In the data below, find the lines containing "Malaysia" and say how many there are, nothing more.

---- THE INPUT

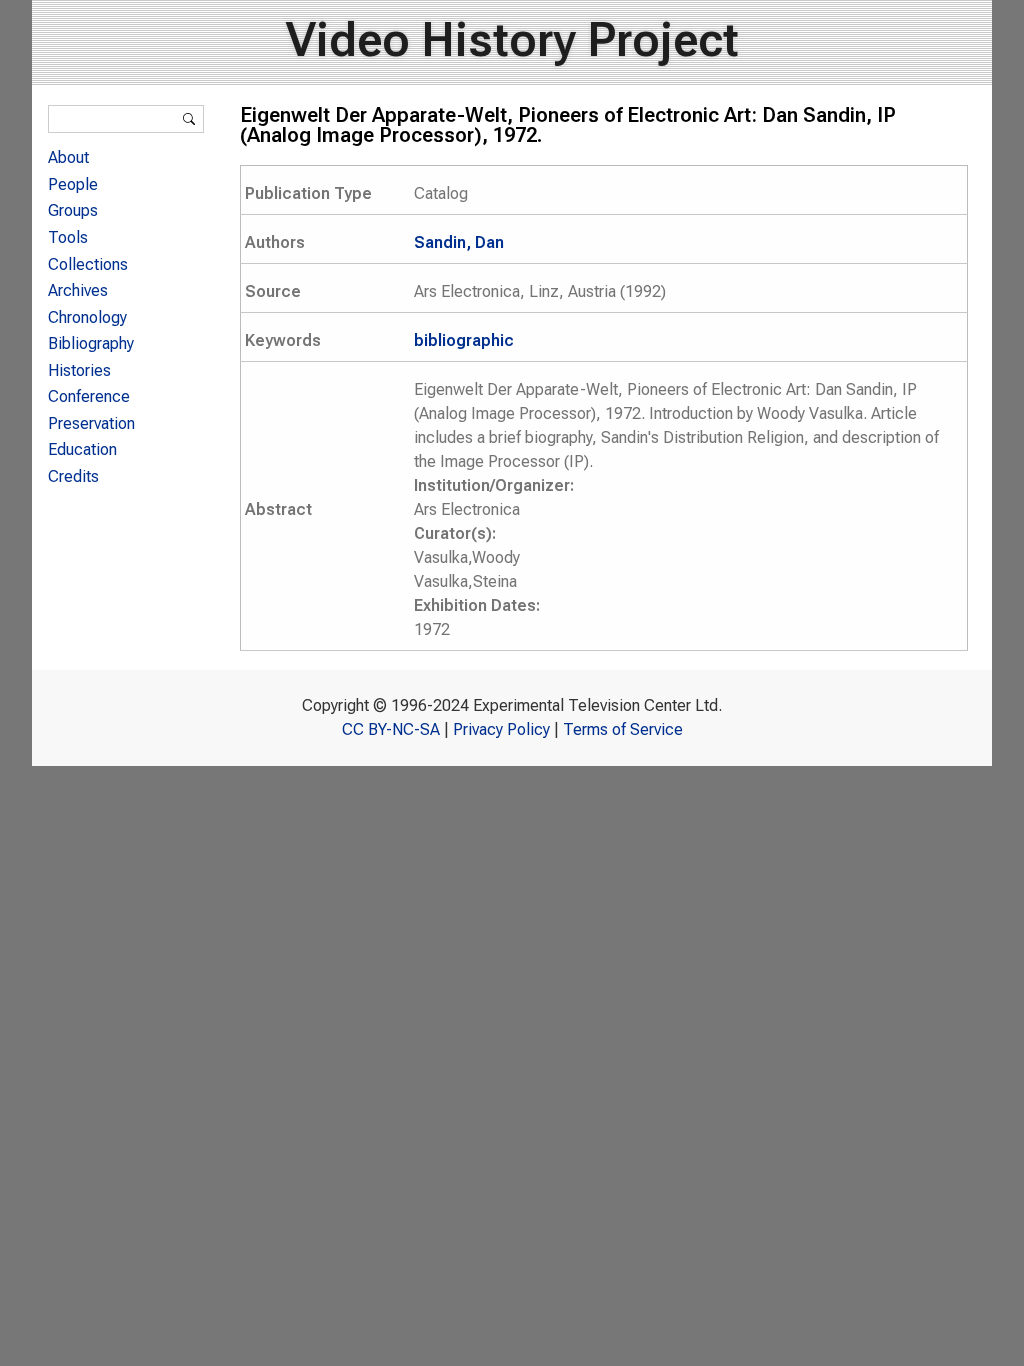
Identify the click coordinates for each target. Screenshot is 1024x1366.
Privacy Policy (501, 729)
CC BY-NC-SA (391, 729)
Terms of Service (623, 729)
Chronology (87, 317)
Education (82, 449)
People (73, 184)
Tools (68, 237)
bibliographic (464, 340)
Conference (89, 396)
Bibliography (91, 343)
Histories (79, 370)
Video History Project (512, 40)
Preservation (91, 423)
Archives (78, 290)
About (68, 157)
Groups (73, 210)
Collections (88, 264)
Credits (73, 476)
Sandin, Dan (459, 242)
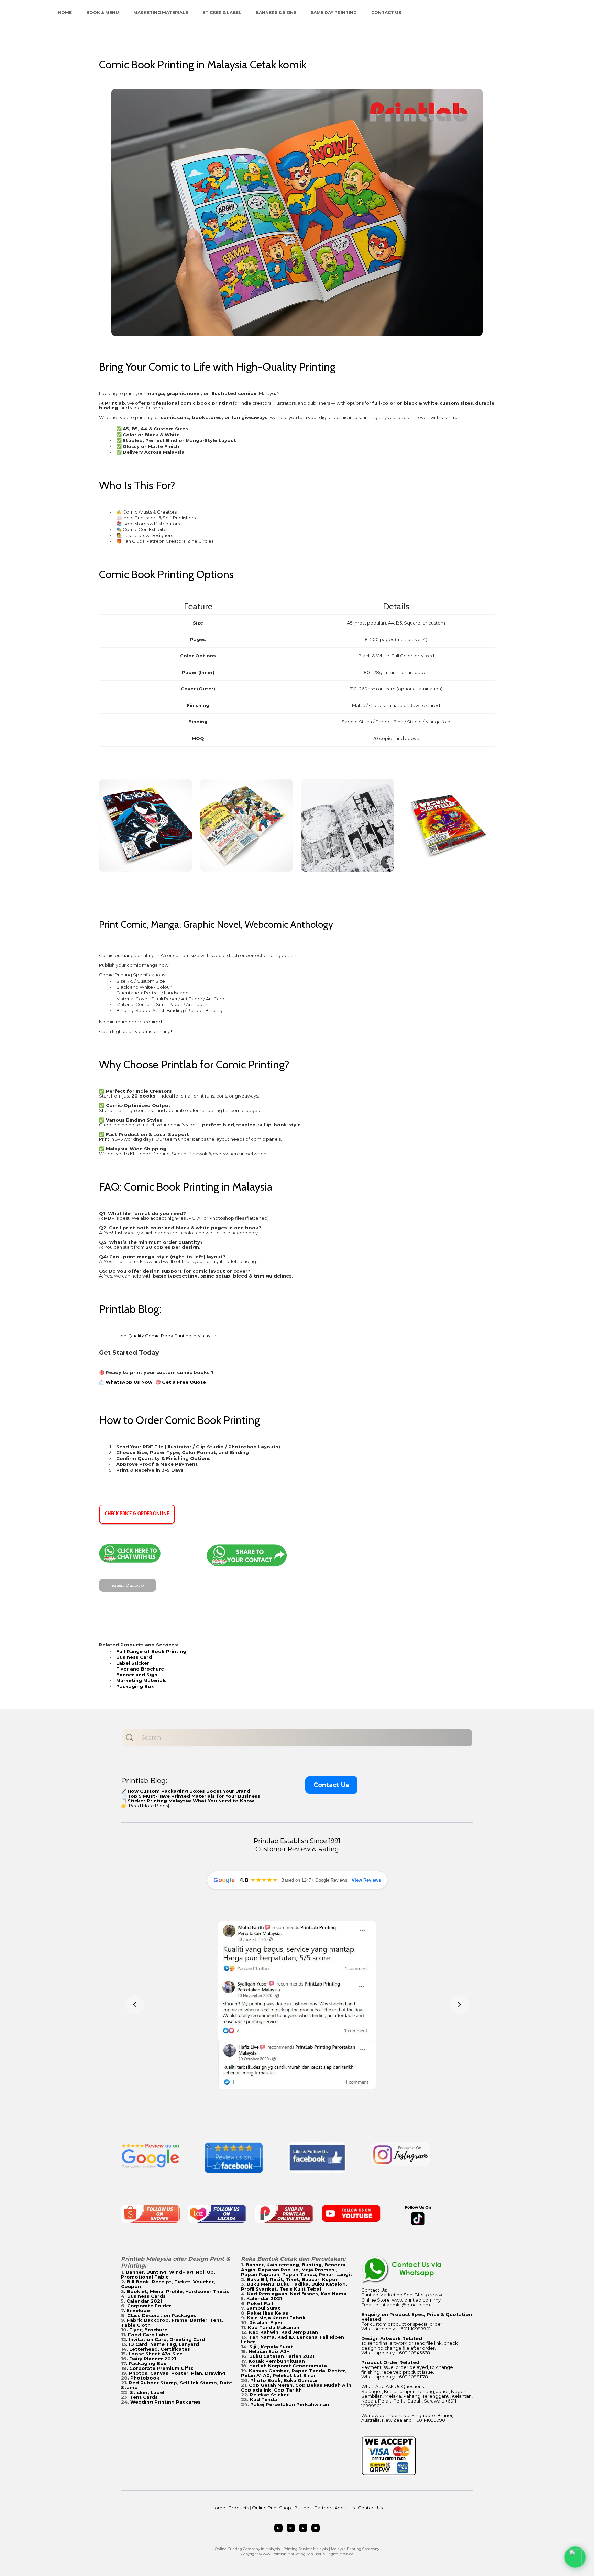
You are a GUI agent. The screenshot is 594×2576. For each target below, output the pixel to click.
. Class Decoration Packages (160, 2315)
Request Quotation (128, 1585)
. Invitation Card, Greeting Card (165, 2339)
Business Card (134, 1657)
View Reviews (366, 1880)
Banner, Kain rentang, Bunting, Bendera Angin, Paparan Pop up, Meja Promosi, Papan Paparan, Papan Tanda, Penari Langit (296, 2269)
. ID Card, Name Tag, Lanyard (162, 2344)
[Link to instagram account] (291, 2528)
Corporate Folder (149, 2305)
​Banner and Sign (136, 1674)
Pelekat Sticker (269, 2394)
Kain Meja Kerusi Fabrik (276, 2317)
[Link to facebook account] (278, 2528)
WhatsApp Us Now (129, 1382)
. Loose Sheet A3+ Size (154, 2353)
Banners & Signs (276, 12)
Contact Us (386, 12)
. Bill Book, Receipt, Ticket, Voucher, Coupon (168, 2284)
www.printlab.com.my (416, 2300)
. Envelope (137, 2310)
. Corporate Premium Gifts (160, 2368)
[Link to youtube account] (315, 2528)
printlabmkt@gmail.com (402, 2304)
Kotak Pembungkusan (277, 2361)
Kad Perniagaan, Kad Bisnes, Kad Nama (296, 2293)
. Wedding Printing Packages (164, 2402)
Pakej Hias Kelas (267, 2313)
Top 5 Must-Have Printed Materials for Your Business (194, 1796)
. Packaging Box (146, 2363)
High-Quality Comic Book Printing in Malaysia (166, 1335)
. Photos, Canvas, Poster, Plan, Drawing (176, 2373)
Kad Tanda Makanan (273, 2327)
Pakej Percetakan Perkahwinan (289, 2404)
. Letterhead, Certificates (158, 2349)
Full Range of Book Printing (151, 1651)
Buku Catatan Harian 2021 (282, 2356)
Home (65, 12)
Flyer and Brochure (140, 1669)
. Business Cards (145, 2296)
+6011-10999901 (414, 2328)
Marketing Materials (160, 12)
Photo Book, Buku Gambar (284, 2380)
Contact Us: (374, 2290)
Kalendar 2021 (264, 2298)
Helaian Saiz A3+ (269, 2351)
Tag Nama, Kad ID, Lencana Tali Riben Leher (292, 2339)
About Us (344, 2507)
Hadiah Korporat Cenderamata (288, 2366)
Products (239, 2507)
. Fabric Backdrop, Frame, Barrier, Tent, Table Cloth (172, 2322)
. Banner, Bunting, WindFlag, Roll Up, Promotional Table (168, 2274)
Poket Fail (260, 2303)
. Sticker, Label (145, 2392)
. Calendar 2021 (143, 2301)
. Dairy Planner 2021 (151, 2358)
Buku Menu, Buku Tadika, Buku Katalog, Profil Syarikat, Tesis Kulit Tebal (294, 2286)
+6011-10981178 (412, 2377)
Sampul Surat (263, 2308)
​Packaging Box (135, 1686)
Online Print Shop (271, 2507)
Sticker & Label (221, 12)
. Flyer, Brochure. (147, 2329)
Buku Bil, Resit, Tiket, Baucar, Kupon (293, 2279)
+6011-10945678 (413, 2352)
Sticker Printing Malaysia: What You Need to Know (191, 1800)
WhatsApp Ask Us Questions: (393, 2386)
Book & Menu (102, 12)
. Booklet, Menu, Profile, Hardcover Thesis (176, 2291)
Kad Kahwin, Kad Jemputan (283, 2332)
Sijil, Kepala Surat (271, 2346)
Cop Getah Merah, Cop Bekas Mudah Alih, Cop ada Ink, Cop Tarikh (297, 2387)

--------

COMPLETED EXERCISE | 2